Fairmont Hotels & Resorts offers travelers easy access to Reebok fitness apparel through Fairmont Fit. This popular benefit for frequent guests delivers workout clothing and running shoes direct to guestrooms for use wherever they wish to work out: in-room, in the hotel fitness centers or beyond the hotel in the great outdoors. Many Fairmont locations also offer fitness accessories, running maps and staff-led jogging groups to further enhance the workout experience.

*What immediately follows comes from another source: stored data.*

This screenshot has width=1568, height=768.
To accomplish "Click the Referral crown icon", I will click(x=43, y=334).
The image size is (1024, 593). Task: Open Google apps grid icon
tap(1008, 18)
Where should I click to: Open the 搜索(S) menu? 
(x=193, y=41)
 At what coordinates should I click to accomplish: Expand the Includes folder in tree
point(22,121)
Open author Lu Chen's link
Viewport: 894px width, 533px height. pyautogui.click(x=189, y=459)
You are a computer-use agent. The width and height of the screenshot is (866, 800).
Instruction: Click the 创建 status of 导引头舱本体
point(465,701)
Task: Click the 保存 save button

The importance of a good night’s sleep is the focus at Raffles Dubai, Raffles Makati, Raffles Seychelles and Raffles Europejski Warsaw, which have introduced Raffles Sleep Rituals at turndown service. The slumber-inducing amenities include luxurious eye pillows of DreamSoft® linen; calming goodnight cards that encourage mindfulness and contentment; and engraved five-minute sand timers, for unwinding or meditating before sleep. Raffles has also partnered with luxury skincare brand, Aromatherapy Associates, to create a bespoke Deep Relax Oil that encourages sleep and alleviates the restlessness of jet lag.

The Vitality Room at Swissôtel The Stamford in Singapore

“Wellness is becoming a lifestyle,” says Senior Vice President of Accor’s Marketing Innovation Lab, Frederic  Fontaine. “It’s a 4 trillion dollar market. By 2050, 75% of the population will be living in urban areas, with all the impact of what that entails.” As a result of our increasing wellness needs, Fontaine is working on a so-called ‘Positive Place’, which is a “holistic wellness-dedicated location where you could eat, do activities, learn, and eventually sleep. We call it a Wellness Place with some rooms on top.”

It’s apparent that the future of travel is looking healthy, relaxed, and highly customisable to create holidays that work for each individual’s wellness routines and preferences. We can’t wait to hear more about this exciting movement at Australia’s first Wellness Tourism Summit to be held in Noosa in March 2020.